How a Mass.-based company is working with local roasters to deliver better cold coffee

Food News

Not a fan of melted iced coffee or the flavor of cold brew? Massachusetts-based Snapchill has a solution, and it may be offered at your local coffee shop.

The Snapchill collaboration with George Howell, called the Monte-Carlos, can be found at regional Whole Foods stores. Courtesy of Snapchill

The perfect cold coffee can be hard to come by, apparently. Many coffee drinkers love their iced coffees — until the ice melts — and the flavors of cold brew just aren’t the same as a cup of hot coffee (more on that later).

But what if there was an alternative? 

The minds behind Snapchill, a Massachusetts-based company, came up with their technology to find a solution to the cold coffee complaint they had and heard. 

It actually started with a beer, said Kyle Bosshardt, director of business development. Co-founders Michael Corrado and Dave Dussault, an MIT grad, were on a camping trip when Corrado joked that it’d be great if technology could instantly re-chill a beer that gets too warm. 

“That kind of got Dave thinking, there really is no quick way to chill beer,” Bosshardt said. “What application in the real world could (Dussault) use this for? And then he kind of fell into coffee.”

The end result was a product similar to flash-chilled coffee, except Bosshardt said this technology chills the beverage quicker.

“We chill much, much, much more rapidly,” he said. “And we’re a heck of a lot more efficient. We don’t need ice, we’re not using the water, it’s easier to clean.” 

How it works

The process that takes the hot coffee flavor away from something like cold brew is oxidation, which is basically when oxygen deteriorates coffee and, according to Snapchill makers, masks the flavor. 

So this process avoids oxidation as much as possible by chilling quicker than the coffee is brewing. 

“As long as you’re chilling quicker than you’re brewing, then there’s no loss of flavor,” Bosshardt said.

The chilling process, which drops the fresh brewed coffee down to 38 degrees Fahrenheit, works similarly to an air-conditioning unit — Dussault actually used parts of a window unit for his prototype, and now the actual product uses a condenser to mechanically dry out the heated beverage.

Because cold brew is made sometimes over a 24-hour period, and using cold water, it tastes less acidic and sometimes more mellow than hot coffee. And the issue with iced coffee, which is just hot coffee over ice, is that the ice melts and dilutes the flavor. 

Where to find it

When the company was founded in 2017, their goal was to sell their technology. But in 2020, partially due to COVID, it made more sense for Snapchill to collaborate with local coffee shops.

“As the pandemic hit, we had a lot of interest from our local partners … to see if we could actually can their products to help them with e-commerce,” Bosshardt said. “Because once all the cafes closed, they needed more products to be able to offer their clients.”

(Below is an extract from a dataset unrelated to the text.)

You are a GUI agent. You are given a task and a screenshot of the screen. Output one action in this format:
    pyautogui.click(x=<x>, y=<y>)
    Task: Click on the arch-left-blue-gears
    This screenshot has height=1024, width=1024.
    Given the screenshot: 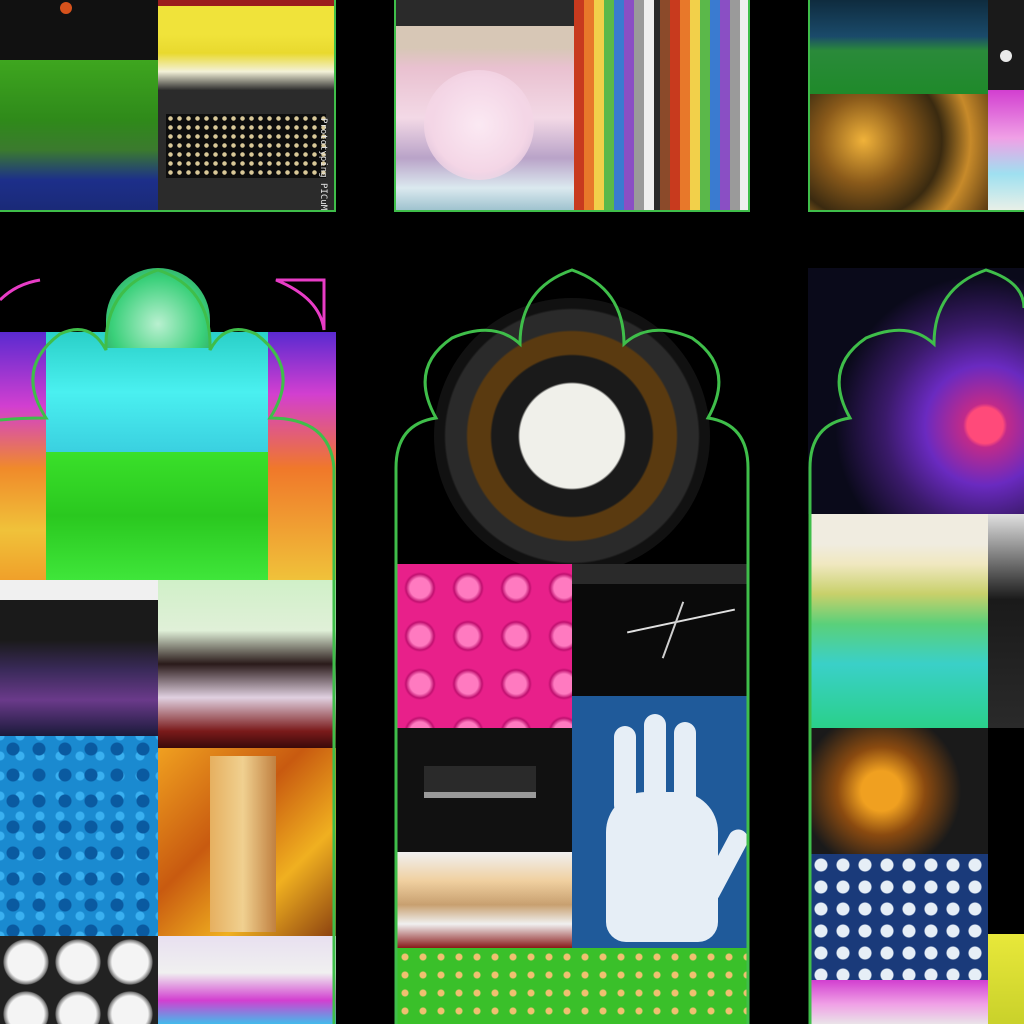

One of the early adopters was George Howell, a beloved brand of coffee in Boston. But Bosshardt said the owner was skeptical of their technology at first.

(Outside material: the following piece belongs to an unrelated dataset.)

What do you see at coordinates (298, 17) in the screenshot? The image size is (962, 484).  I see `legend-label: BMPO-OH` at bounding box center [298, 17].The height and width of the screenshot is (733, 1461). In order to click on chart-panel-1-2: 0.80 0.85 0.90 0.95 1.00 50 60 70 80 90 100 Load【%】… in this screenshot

“George Howell has been looking for a partner to do cold brew for a while,” said Steve Kammann, George Howell director of operations. “He’s never been particularly fond of any of the flavors that he’s found with other companies. From the first time that George tasted (Snapchill), quite honestly he became obsessed with it.”

Snapchill asked Howell to try their technology on his coffee beans — for free, something Snapchill still does to lure in local coffee makers.

Now you can find George Howell’s coffee, but in Snapchill form, at Whole Foods in the Northeast and at George Howell cafes. Their Monte Carlos can is available at Whole Foods or for wholesale, while the Alchemy Espresso and Boavista are both available at George Howell retail locations.

Other brands Snapchill has worked with include Broadsheet Coffee in Cambridge, Fazenda Coffee Roasters in Dedham, and Little Wolf Coffee in Ipswich.

There are also Snapchill collaborations in several grocery stores in the area, but Bosshardt said they could soon expand to Walmart. 

“So what’s really neat about this, and we’re hoping to do it here in the Northeast, is that we can get these small, local businesses into Walmart with this local roaster program,” he said. “We’ll have somewhere between 20 to 25 in Walmart across the nation, which is really cool.”

They’ve first started with Walmart stores in the South. There are also discussions about expanding to Amazon and Costco.

“By middle of 2024, you will see us everywhere with many different roasters from around the country in their region, representing their region, which is cool,” Bosshardt said.